Voeux 2018


Interprétation imagée du discours de Charlie Chaplin dans Le Dictateur.

Chaque année, fin décembre, les membres ou les visiteurs peuvent proposer un message en
tant que voeux pour l'année suivante. Voici le voeux pour cette année :



Il était là, devant ma porte, attendant que je lui ouvre.
Lorsque je l’eus ouverte, l’homme de ménage me demanda gentiment :

« Good morning Sir, may I clean your room ? »
(Bonjour Monsieur, est-ce que je peux nettoyer votre chambre ?)

Vous me direz que dans un hôtel c’est une situation banale ! Pourtant, je ne sais pas, ce matin, cette demande sonnait
extrêmement fausse. En effet, qu’avais-je fait pour mériter qu’un homme plus âgé que moi vienne me demander l’autorisation
de nettoyer ma chambre ? Un sentiment étrange, comme une sorte de malaise me traversa. En effet, dans quelle société
retrouverions-nous ce type de relation ? J’ai eu beau retourner le problème dans tous les sens ; le seul mot qui me revenait
sans cesse à l’esprit était : ESCLAVAGISME.

Plus modérément, les conservateurs et les défenseurs du système préféreront, sans doute, le mot plus neutre d’« échange »
(je travaille, tu travailles, il travaille). Mais alors si on est d’accord avec ce qui me parait clairement être un euphémisme,
il conviendrait d’interroger l’égalité des chances, la reproduction sociale à travers le système scolaire et ses critères d’évaluation.
Par exemple, le fait que certaines personnes n’ont simplement pas le choix et qu’ils doivent travailler au plus vite pour répondre
aux nécessités d’un contexte familial précaire. Ensuite, c’est bien la hiérarchisation effectuée par le système scolaire et son système
de valeur qu’il faudrait interroger ; car ne nous méprenons pas, à l’école puis ensuite à l’université ou sur le marché du travail,
il ne s’agit que d’adaptation, d’alignement.

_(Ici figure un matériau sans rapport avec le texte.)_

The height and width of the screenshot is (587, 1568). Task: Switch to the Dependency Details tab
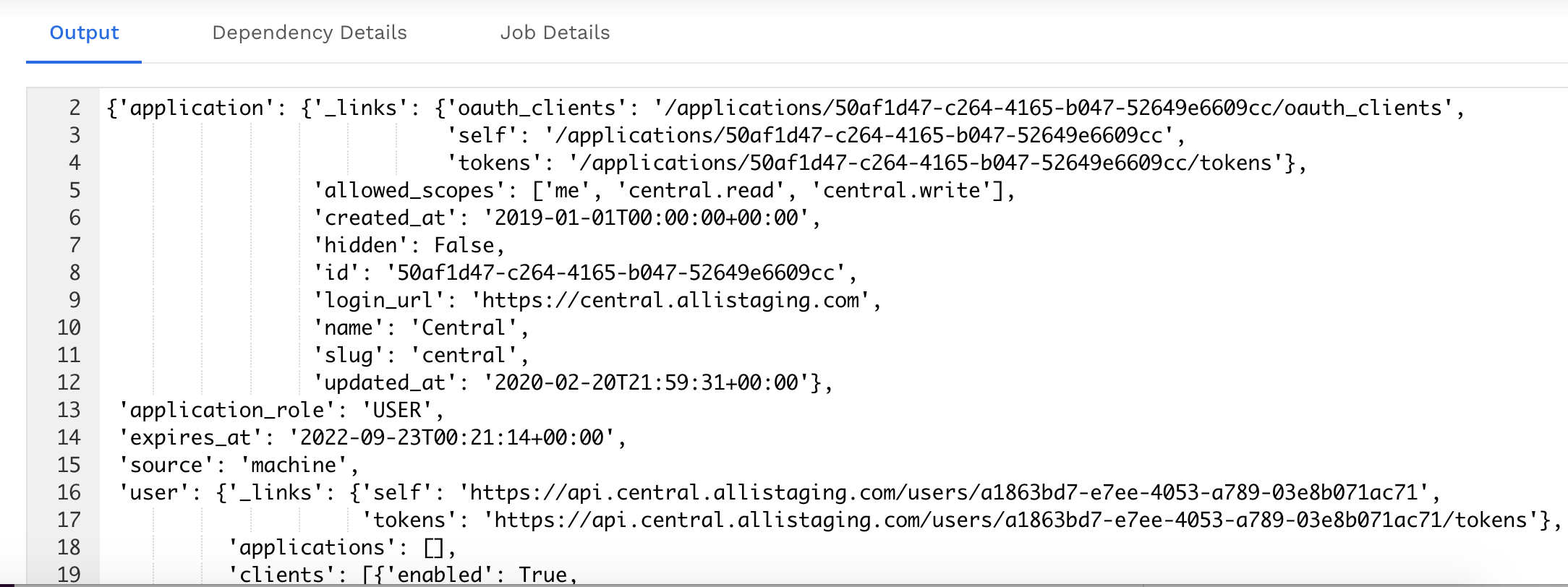(309, 33)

Toute la question est alors de savoir si nous avons validé, démocratiquement, ce système de valeur qui, de toute évidence,
valorise l’égoïsme du carriérisme sur lequel nous devons tous nous aligner ? Sinon, acceptons-nous de voir dans la démocratie
actuelle qu’un subterfuge, afin que les plus riches continuent à être servis pendant que les plus pauvres, c’est-à-dire nous,
la majorité, continuent à servir tout en croyant (et voilà toute l’ironie de l’histoire) être servis ?

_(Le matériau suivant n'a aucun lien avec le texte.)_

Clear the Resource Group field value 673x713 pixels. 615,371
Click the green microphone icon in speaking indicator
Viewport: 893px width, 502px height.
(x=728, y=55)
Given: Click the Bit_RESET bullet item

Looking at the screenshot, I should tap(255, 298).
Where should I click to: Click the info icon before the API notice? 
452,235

Alors, certes, à la fin de cet écrit et comme vous certainement, je ressens fortement un paradoxe.
Le paradoxe de celui qui fumerait un cigare tout en critiquant l'exploitation des usines ou de celui qui
parlerait de la crise écologique dans un avion. Il est évident que cette situation est problématique à
plusieurs niveaux et pose la question des conditions de la critique et de sa cohérence. Autrement dit,
comment critiquer le capitalisme alors qu'on en profite ? Faut-il renoncer à toute forme de consumérisme
hédoniste pour pouvoir, légitimement, critiquer le système ? Faut-il s'abstenir de critiquer le règne de l'argent,
lorsqu'on en possède ?

De toute évidence, ce sont des questions difficiles ; mais cette situation a le mérite de pousser le paradoxe assez
loin pour le rendre visible également chez toutes personnes qui voudraient, en Suisse ou dans un pays riche, le dénoncer.